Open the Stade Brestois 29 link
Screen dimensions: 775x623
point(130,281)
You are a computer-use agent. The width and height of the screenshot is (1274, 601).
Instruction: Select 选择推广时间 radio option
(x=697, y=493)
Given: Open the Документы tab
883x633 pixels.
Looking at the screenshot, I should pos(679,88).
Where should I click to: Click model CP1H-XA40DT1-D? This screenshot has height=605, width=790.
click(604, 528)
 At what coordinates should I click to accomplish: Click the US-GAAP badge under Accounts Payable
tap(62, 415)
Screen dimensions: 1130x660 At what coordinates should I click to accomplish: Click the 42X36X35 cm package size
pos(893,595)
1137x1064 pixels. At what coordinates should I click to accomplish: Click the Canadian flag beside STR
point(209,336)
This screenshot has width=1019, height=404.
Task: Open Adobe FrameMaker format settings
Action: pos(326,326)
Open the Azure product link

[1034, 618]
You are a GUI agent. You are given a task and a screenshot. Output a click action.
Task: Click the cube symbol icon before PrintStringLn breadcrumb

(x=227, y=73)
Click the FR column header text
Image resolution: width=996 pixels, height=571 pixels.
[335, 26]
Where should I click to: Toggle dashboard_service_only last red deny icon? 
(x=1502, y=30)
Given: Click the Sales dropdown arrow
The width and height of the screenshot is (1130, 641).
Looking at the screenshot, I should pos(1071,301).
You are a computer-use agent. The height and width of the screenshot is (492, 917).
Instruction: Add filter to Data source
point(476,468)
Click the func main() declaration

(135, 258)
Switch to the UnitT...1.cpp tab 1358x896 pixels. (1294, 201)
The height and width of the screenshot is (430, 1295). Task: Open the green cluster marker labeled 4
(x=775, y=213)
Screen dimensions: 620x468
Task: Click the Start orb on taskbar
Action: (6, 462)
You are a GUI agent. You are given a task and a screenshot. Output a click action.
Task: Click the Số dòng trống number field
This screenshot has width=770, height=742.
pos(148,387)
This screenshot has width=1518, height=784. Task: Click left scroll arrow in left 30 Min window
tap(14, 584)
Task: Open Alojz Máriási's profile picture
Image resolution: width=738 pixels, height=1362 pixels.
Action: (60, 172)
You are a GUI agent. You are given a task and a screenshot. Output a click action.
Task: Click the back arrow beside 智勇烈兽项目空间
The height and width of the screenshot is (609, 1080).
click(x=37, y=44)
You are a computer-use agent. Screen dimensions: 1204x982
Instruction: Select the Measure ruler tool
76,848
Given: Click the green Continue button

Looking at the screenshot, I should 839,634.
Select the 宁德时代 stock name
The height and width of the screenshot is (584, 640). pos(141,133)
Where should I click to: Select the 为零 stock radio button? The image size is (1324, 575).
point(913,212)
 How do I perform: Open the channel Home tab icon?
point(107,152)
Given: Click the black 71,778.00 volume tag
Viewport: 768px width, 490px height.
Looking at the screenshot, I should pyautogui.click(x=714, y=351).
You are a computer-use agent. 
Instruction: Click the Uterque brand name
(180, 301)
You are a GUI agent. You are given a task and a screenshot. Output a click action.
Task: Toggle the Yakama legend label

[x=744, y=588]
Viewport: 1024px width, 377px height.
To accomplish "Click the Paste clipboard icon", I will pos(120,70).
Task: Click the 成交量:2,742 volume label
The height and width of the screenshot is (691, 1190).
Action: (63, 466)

◆ ◆ ◆ ◆ ◆ ◆ ◆

§ **Task brief**: Out of the data above, return each line where the word "volume" can be found.

§ **Output of the exercise**:
Given: Click the black 71,778.00 volume tag
Task: Click the 成交量:2,742 volume label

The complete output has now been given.